The audit was more criticism of the Department of Health and Human Services, which has been under scrutiny in the Pat McCrory administration. Secretary Aldona Wos has been criticized for some hires, and for problems with NCTracks, and defended her department’s performance in a General Assembly hearing Oct. 8.
In the audit, Wood reports:
- • Since going live, the NCTracks system has encountered more than 3,200 defects. More than 600 defects remain unresolved;
- • The Department has an inadequate framework for the timely resolution of NCTracks defects;
- • The state lacks a comprehensive action plan to address all NCTracks issues;
- • Federal and state government mandated changes have not been implemented within their target or mandatory implementation dates;
- • The state government “revolving door” creates a perception of bias or conflict of interest.
The latter point is a reference to a former top state employee who went to work for CSC as the NCTracks executive account director.
NCTracks went live July 1 and is part of a $484 million contract that had been awarded to Computer Sciences Corporation in 2008. The State Auditor initiated the audit to keep the General Assembly informed on NCTracks’ progress.
The report said auditors found NCTracks defects are being resolved, but “the lack of formal goals to resolve defects in a timely manner” is a problem.
The report said there are also problems with inconsistent handling of callers to the Call Center.
In its formal response, DHHS said it had received favorable opinions from launching NCTracks on July 1. It also said there were fiscal and implementation concerns if the launch was pushed back.

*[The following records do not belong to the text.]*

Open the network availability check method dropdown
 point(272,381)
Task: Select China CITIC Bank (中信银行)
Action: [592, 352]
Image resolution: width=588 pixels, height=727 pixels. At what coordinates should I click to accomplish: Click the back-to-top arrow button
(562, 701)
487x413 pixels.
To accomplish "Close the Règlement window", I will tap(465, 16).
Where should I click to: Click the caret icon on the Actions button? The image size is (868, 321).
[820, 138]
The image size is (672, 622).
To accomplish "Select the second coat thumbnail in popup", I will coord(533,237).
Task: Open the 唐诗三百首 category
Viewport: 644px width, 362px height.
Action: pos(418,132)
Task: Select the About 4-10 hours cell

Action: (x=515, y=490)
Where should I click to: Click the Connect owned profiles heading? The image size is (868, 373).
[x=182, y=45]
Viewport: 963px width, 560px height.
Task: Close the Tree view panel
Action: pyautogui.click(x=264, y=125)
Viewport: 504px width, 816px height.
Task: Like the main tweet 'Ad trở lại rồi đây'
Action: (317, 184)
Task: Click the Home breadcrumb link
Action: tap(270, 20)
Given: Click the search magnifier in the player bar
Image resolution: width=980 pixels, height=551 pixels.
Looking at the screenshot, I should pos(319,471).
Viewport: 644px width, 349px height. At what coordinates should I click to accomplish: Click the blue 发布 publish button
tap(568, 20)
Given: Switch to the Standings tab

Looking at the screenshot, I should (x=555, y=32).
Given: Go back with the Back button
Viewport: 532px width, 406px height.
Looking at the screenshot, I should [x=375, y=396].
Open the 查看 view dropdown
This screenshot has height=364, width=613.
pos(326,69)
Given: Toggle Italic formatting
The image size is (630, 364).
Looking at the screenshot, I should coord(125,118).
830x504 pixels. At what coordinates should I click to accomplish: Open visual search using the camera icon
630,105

DHHS said NCTracks had functioned better than industry average for such a large project, but said it still needed “to work diligently” to pay providers on time.
DHHS said it “has been managing NCTracks defects efficiently since go-live. Formal target response times are in place and defect metrics have been tracked.”
In a statement to the media, DHHS Chief Information Officer Joe Cooper said:
“NCTracks has processed 81 million claims and paid almost $4.5 billion to North Carolina healthcare providers, but it is clear that there is still work to do. While DHHS has a process in place for prioritizing and resolving issues with NCTracks and over 81 percent of all identified defects have been resolved, we thank the Auditor for her recommendations.
“It is important to note that the number of defects in NCTracks is significantly less than the industry average for a software system of its size and complexity, and do not affect the vast majority of providers. Our primary focus continues to be to make system improvements and to ensure that every provider is paid for the work they do.
“But if even one provider is impacted negatively, that’s one too many.”